What is needed →
Reproduce only the lines from the one containing "Task: Delete the image using trash icon" through the end of the data, exactly as they stand.

[Opening Excerpted records section]

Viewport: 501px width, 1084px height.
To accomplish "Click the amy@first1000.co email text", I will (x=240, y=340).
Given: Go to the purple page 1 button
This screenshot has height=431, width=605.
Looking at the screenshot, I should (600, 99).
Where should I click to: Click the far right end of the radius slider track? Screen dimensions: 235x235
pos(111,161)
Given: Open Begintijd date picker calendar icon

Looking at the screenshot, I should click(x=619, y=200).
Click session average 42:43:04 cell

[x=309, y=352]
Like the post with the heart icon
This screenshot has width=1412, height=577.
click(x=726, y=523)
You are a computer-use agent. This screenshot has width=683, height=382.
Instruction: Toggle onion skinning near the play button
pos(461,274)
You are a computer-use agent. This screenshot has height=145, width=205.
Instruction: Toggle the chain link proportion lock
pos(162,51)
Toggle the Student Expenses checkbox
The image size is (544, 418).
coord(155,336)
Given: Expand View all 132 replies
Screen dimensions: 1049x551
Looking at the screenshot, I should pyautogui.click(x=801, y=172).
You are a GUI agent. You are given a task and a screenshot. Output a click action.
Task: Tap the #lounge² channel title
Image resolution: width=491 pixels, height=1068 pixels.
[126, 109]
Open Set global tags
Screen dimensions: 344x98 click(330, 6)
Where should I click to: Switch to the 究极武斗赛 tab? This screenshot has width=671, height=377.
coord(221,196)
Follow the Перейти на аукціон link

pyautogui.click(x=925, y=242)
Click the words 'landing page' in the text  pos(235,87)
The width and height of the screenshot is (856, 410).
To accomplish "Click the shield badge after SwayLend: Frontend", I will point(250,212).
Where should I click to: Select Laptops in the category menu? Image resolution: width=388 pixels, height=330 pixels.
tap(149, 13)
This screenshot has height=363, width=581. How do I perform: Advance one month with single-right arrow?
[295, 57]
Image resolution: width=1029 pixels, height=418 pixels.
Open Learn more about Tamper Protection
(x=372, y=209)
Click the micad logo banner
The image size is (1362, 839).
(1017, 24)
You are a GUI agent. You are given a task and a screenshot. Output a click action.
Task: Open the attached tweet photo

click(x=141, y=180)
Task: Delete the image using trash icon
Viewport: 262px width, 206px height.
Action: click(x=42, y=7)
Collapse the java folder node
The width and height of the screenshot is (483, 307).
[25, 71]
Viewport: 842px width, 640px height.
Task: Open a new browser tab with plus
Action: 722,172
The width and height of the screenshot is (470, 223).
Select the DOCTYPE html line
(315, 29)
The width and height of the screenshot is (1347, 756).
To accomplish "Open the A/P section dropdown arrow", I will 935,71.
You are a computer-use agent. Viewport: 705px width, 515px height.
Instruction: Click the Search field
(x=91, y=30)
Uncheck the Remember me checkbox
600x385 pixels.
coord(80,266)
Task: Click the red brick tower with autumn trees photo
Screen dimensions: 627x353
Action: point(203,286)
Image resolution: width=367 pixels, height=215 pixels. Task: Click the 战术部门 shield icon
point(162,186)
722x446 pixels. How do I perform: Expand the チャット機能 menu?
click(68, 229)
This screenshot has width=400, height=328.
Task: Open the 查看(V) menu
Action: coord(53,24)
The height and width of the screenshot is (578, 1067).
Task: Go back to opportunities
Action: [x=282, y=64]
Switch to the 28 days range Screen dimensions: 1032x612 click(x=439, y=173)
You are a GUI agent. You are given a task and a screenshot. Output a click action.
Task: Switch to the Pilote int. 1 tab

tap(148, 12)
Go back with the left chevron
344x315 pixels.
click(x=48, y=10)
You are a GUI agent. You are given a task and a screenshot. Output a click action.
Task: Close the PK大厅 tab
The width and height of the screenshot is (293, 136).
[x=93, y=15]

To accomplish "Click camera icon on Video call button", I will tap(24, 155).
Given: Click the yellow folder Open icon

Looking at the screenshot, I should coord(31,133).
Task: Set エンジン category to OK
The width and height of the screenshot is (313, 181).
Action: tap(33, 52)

[Closing Excerpted records section]

Output →
Task: Delete the image using trash icon
Viewport: 262px width, 206px height.
Action: click(x=42, y=7)
Collapse the java folder node
The width and height of the screenshot is (483, 307).
[25, 71]
Viewport: 842px width, 640px height.
Task: Open a new browser tab with plus
Action: 722,172
The width and height of the screenshot is (470, 223).
Select the DOCTYPE html line
(315, 29)
The width and height of the screenshot is (1347, 756).
To accomplish "Open the A/P section dropdown arrow", I will 935,71.
You are a computer-use agent. Viewport: 705px width, 515px height.
Instruction: Click the Search field
(x=91, y=30)
Uncheck the Remember me checkbox
600x385 pixels.
coord(80,266)
Task: Click the red brick tower with autumn trees photo
Screen dimensions: 627x353
Action: point(203,286)
Image resolution: width=367 pixels, height=215 pixels. Task: Click the 战术部门 shield icon
point(162,186)
722x446 pixels. How do I perform: Expand the チャット機能 menu?
click(68, 229)
This screenshot has width=400, height=328.
Task: Open the 查看(V) menu
Action: coord(53,24)
The height and width of the screenshot is (578, 1067).
Task: Go back to opportunities
Action: [x=282, y=64]
Switch to the 28 days range Screen dimensions: 1032x612 click(x=439, y=173)
You are a GUI agent. You are given a task and a screenshot. Output a click action.
Task: Switch to the Pilote int. 1 tab

tap(148, 12)
Go back with the left chevron
344x315 pixels.
click(x=48, y=10)
You are a GUI agent. You are given a task and a screenshot. Output a click action.
Task: Close the PK大厅 tab
The width and height of the screenshot is (293, 136).
[x=93, y=15]

To accomplish "Click camera icon on Video call button", I will tap(24, 155).
Given: Click the yellow folder Open icon

Looking at the screenshot, I should coord(31,133).
Task: Set エンジン category to OK
The width and height of the screenshot is (313, 181).
Action: tap(33, 52)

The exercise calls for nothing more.